== Do this ==
Return each line from the rows below that contains the word "button".

== Entries supplied ==
____
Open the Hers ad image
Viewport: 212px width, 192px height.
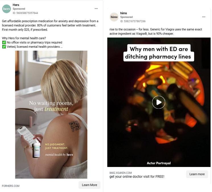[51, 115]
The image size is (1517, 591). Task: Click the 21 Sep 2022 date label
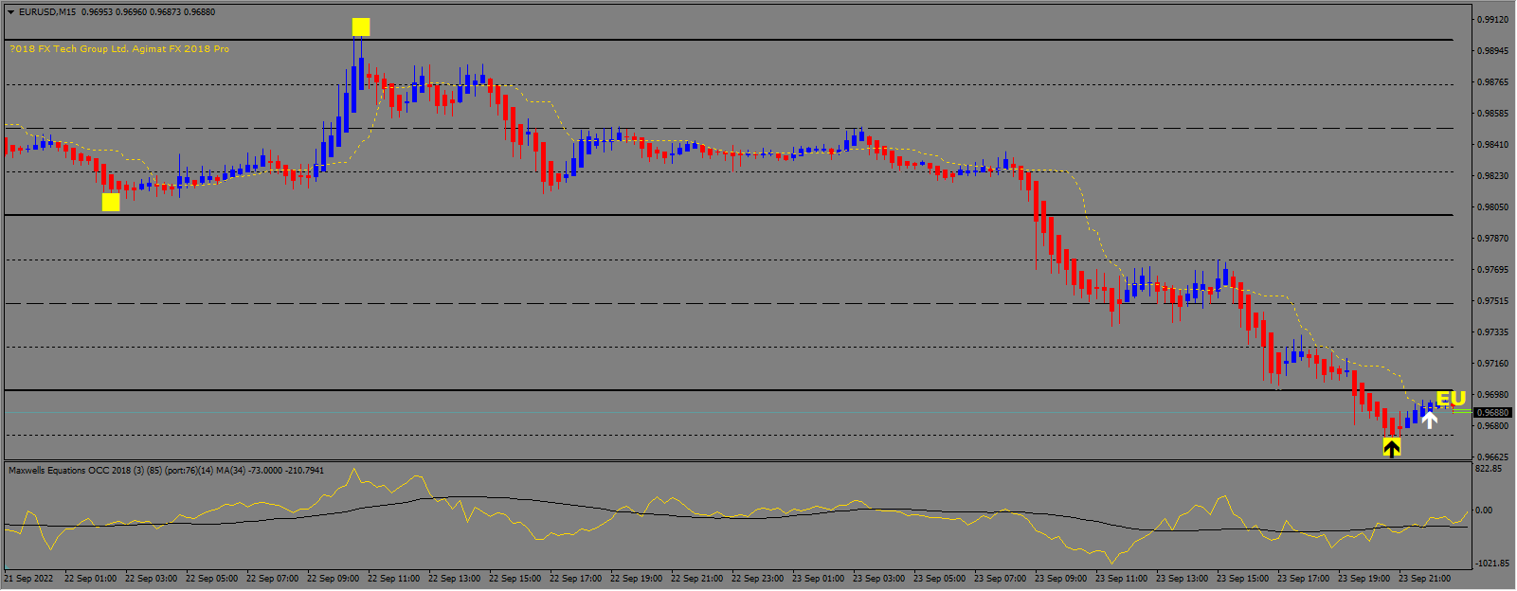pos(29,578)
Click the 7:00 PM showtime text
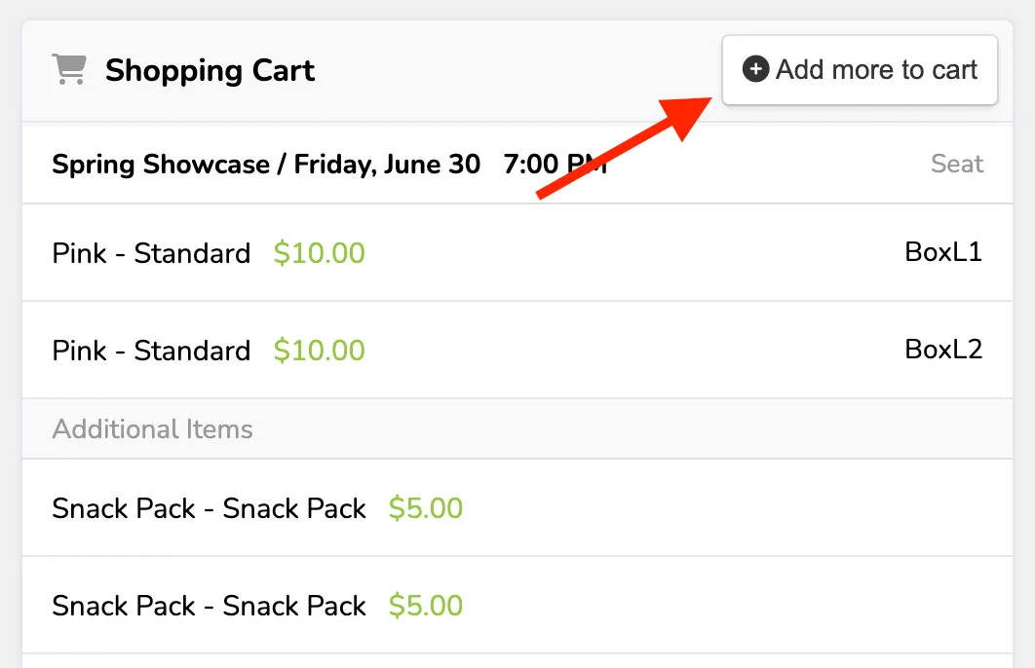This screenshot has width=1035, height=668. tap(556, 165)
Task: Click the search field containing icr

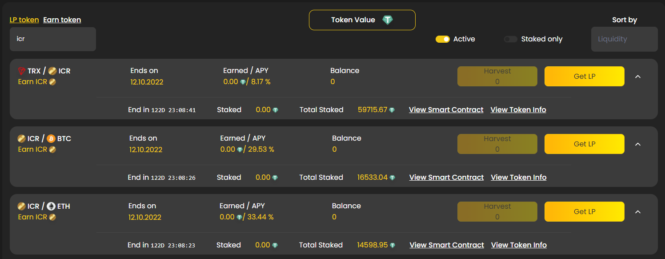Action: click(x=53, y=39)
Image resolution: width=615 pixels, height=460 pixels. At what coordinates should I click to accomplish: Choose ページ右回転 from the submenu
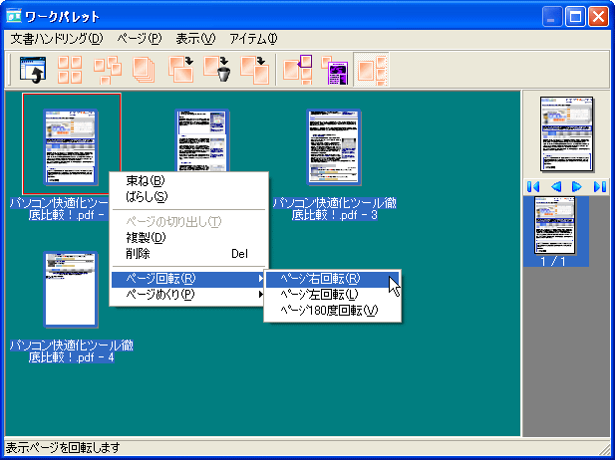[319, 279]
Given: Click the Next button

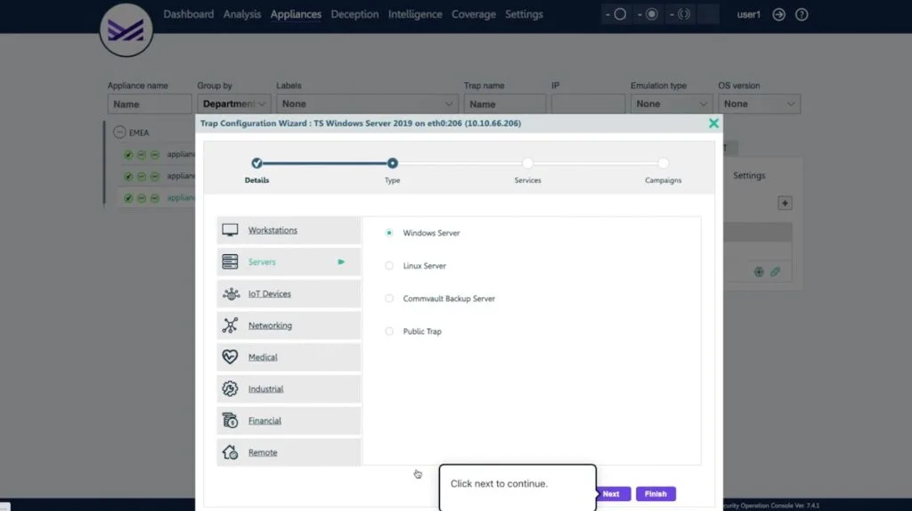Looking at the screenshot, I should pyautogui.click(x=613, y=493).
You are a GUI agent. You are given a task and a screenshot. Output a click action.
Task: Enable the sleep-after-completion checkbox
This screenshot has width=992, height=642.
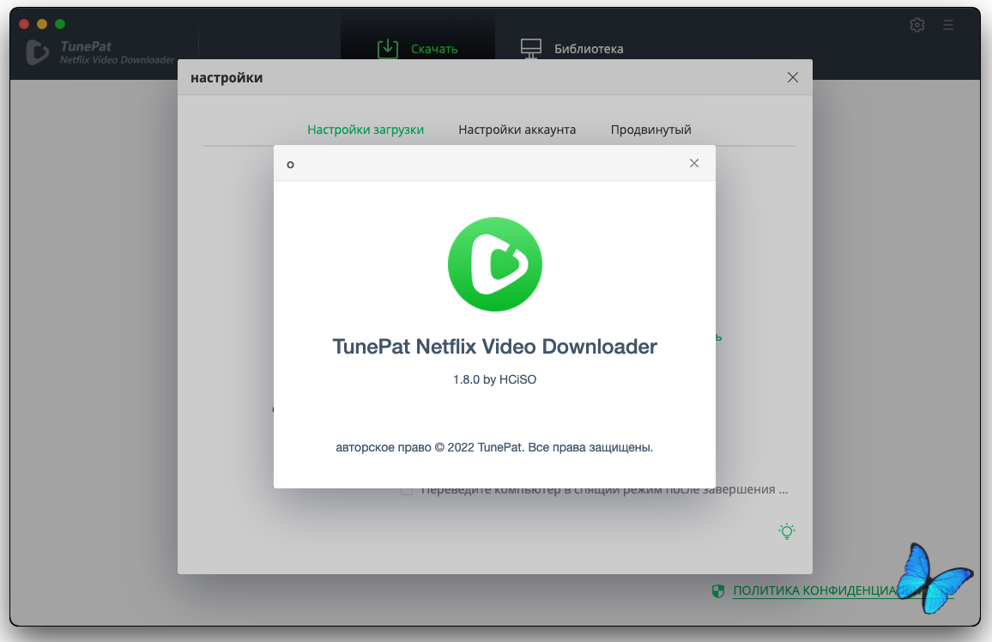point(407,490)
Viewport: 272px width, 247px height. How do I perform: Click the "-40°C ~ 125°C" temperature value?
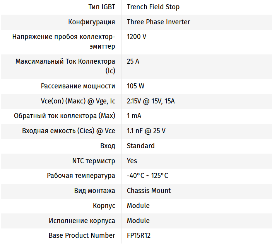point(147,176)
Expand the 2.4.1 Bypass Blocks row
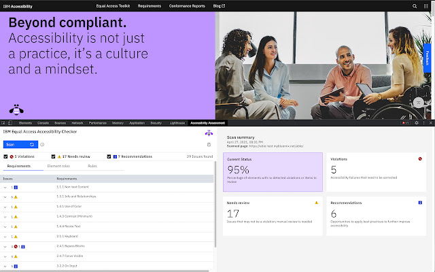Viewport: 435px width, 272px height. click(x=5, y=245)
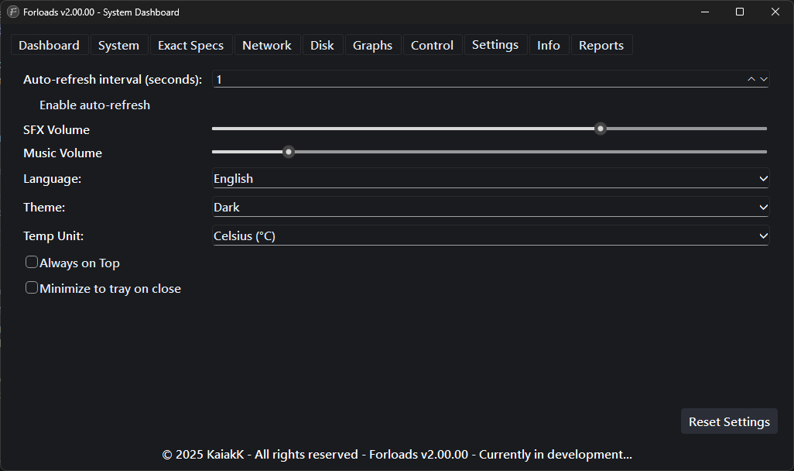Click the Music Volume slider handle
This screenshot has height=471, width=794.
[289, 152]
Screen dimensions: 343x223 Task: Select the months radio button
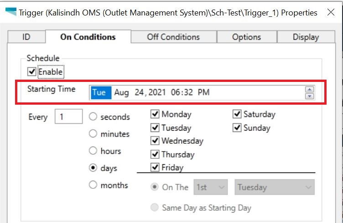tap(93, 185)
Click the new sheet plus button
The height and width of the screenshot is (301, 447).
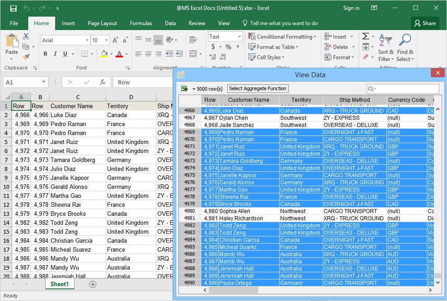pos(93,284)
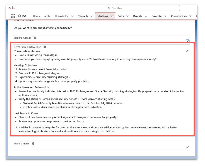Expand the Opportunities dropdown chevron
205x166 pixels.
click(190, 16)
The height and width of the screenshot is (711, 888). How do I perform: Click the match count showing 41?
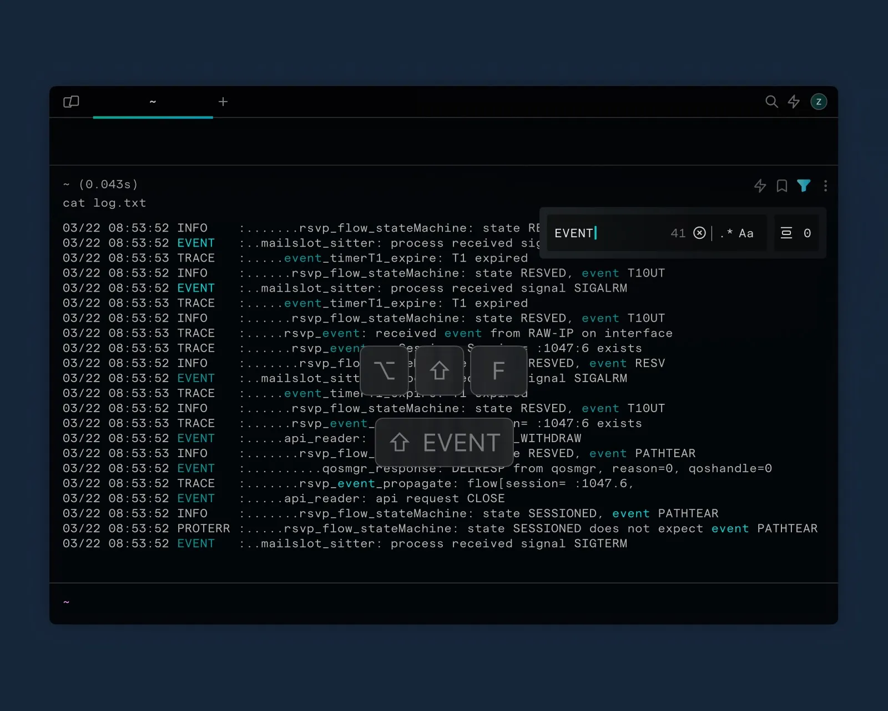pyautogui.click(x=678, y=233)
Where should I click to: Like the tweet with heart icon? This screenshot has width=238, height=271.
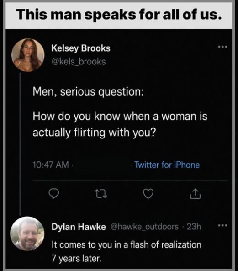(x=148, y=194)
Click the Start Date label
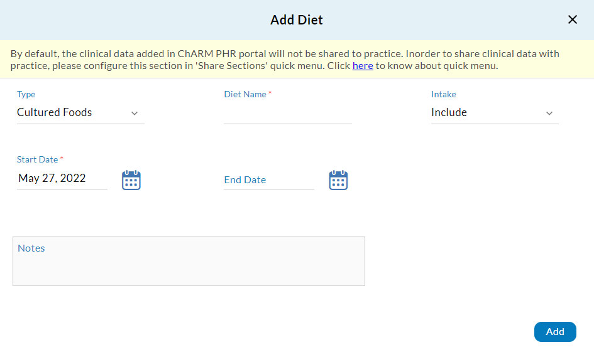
____
== Result of this task ==
Given: Click the Next button
Screen dimensions: 343x223 Task: Select the months radio button
Click the new sheet plus button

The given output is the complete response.